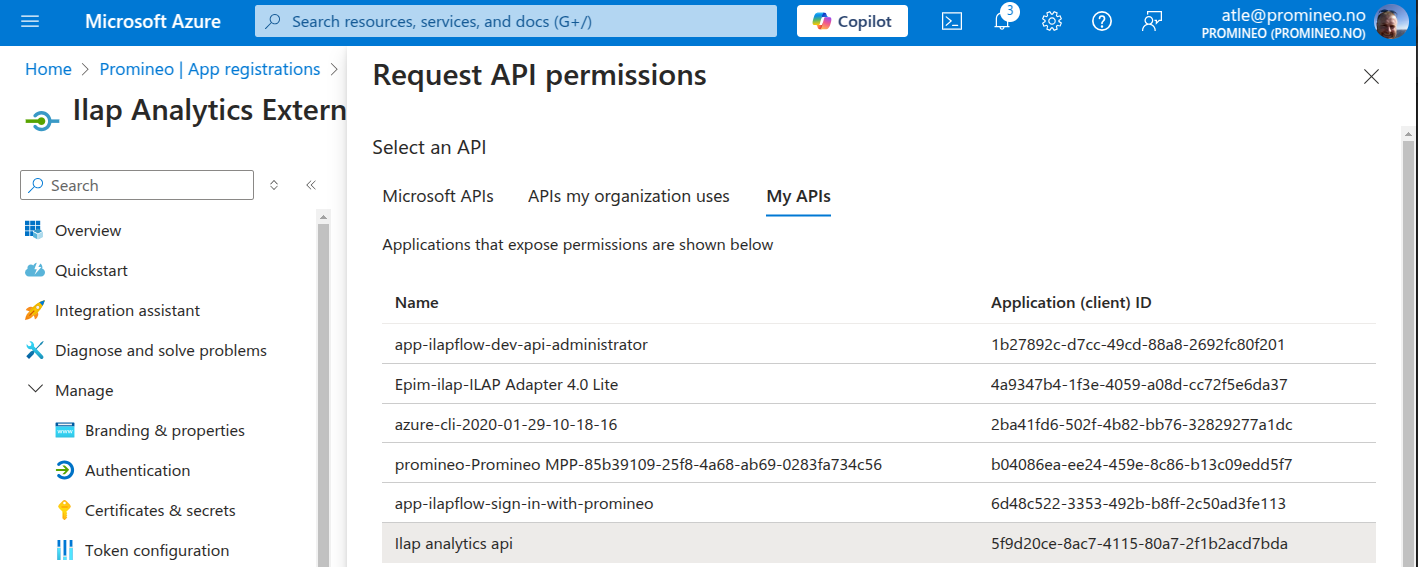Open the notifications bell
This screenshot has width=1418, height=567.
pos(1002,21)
...
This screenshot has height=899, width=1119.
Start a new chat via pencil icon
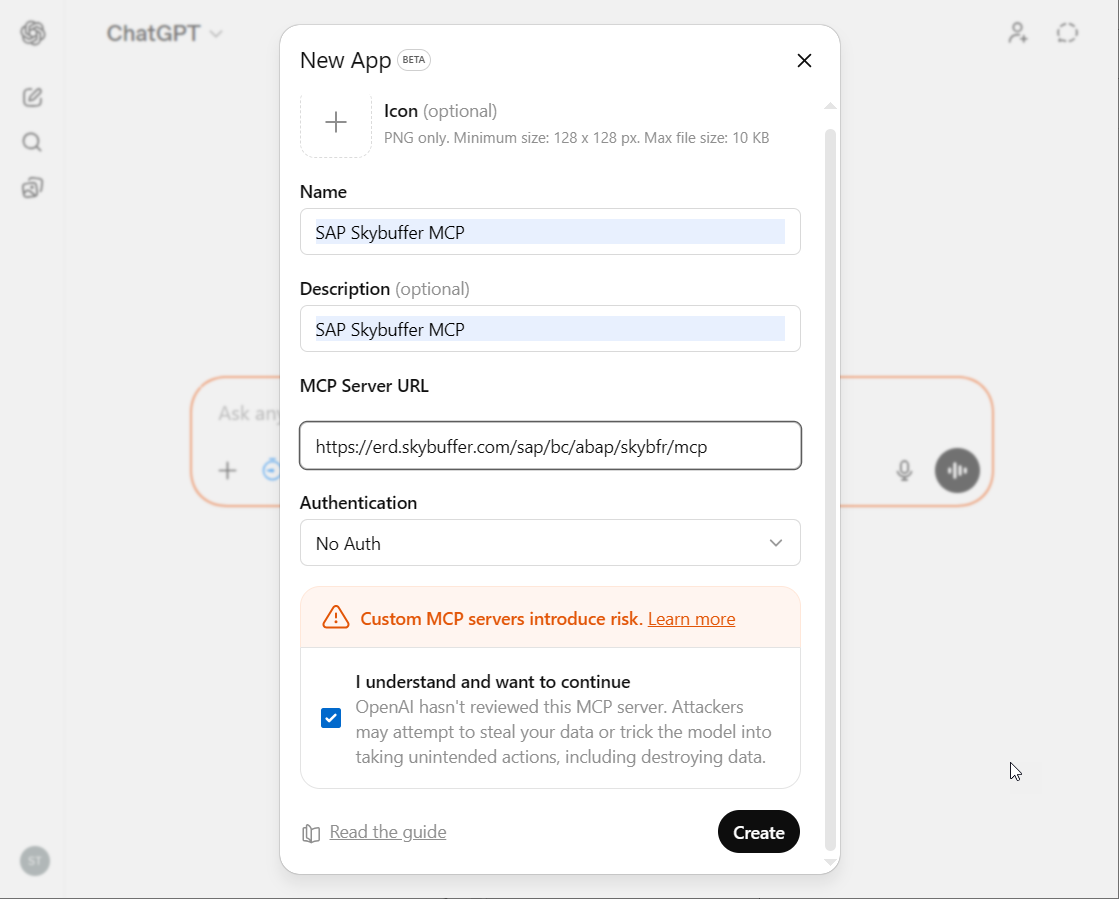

- [YOUR ASSIGNMENT]: Both the line containing "This screenshot has height=899, width=1119." and the line containing "Start a new chat via pencil icon" belong in the answer. Print them and every line above that falls between them exactly, and no others.

- [EXERCISE RESPONSE]:
This screenshot has height=899, width=1119.
Start a new chat via pencil icon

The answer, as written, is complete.